# PROBLEMS AND TASKS
A – In the mailing-list post on Lightning attack mitigations, which two mitigations are discussed?
B – Pick up the mailing-list post on Lightning attack mitigations after its last sentence and carry it forward in the same technical voice.

##### PROVIDED PASSAGE #####

That certainly helps, yes, and I think many nodes do something akin to this already, but I'm not sure we can say that the problem has been fixed if the victim has to spend way more than the prevailing mempool fees (and potentially burn a large % of their HTLC value) :).

Matt

On 10/19/23 12:23 PM, Matt Morehouse wrote:
On Wed, Oct 18, 2023 at 12:34 AM Matt Corallo via bitcoin-dev
<bitcoin-...@lists.linuxfoundation.org> wrote:

There appears to be some confusion about this issue and the mitigations. To be 
clear, the deployed
mitigations are not expected to fix this issue, its arguable if they provide 
anything more than a PR
statement.

There are two discussed mitigations here - mempool scanning and transaction 
re-signing/re-broadcasting.

Mempool scanning relies on regularly checking the mempool of a local node to 
see if we can catch the
replacement cycle mid-cycle. It only works if wee see the first transaction 
before the second
transaction replaces it.

Today, a large majority of lightning nodes run on machines with a Bitcoin node 
on the same IP
address, making it very clear what the "local node" of the lightning node is. 
An attacker can
trivially use this information to connect to said local node and do the 
replacement quickly,
preventing the victim from seeing the replacement.

More generally, however, similar discoverability is true for mining pools. An 
attacker performing
this attack is likely to do the replacement attack on a miner's node directly, 
potentially reducing
the reach of the intermediate transaction to only miners, such that the victim 
can never discover it
at all.

##### EXTRACTED DATA #####

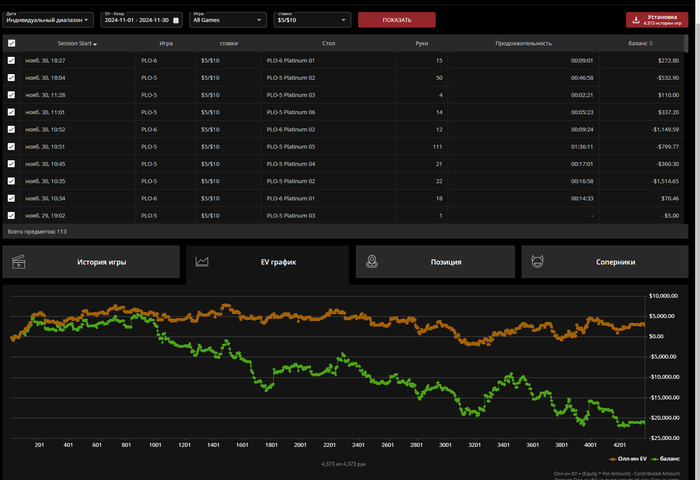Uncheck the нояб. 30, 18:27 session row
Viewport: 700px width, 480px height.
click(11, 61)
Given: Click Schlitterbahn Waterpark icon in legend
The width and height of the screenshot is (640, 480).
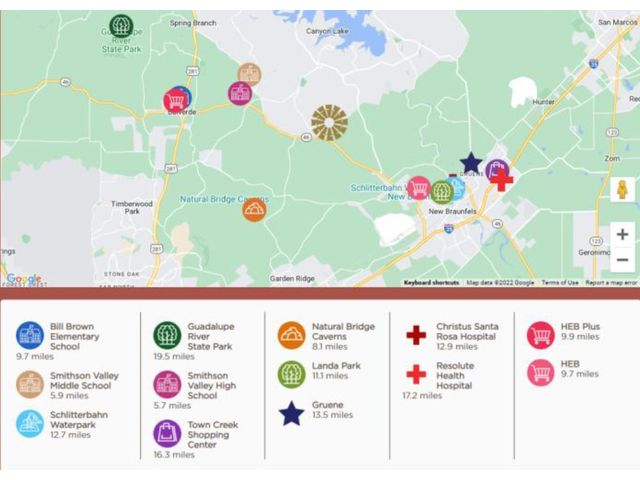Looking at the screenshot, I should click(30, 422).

#####

# ANSWERS FOR THE EXERCISE
A – Mempool scanning and transaction re-signing/re-broadcasting.

B –
The second mitigation is similarly pathetic. Re-signing and re-broadcasting the 
victim's transaction
in an attempt to get it to miners even if its been removed may work, if the 
attacker is super lazy
and didn't finish writing their attack system. If the attacker is connected to 
a large majority of
hashrate (which has historically been fairly doable), they can simply do their 
replacement in a
cycle aggressively and arbitrarily reduce the probability that the victim's 
transaction gets confirmed.

What if the honest node aggressively fee-bumps and retransmits the
HTLC-timeout as the CLTV delta deadline approaches, as suggested by
Ziggie?  Say, within 10 blocks of the deadline, the honest node starts
increasing the fee by 1/10th the HTLC value for each non-confirmation.

This "scorched earth" approach may cost the honest node considerable
fees, but it will cost the attacker even more, since each attacker
replacement needs to burn at least as much as the HTLC-timeout fees,
and the attacker will need to do a replacement every time the honest
node fee bumps.

I think this fee-bumping policy will provide sufficient defense even
if the attacker is replacement-cycling directly in miners' mempools
and the victim has no visibility into the attack.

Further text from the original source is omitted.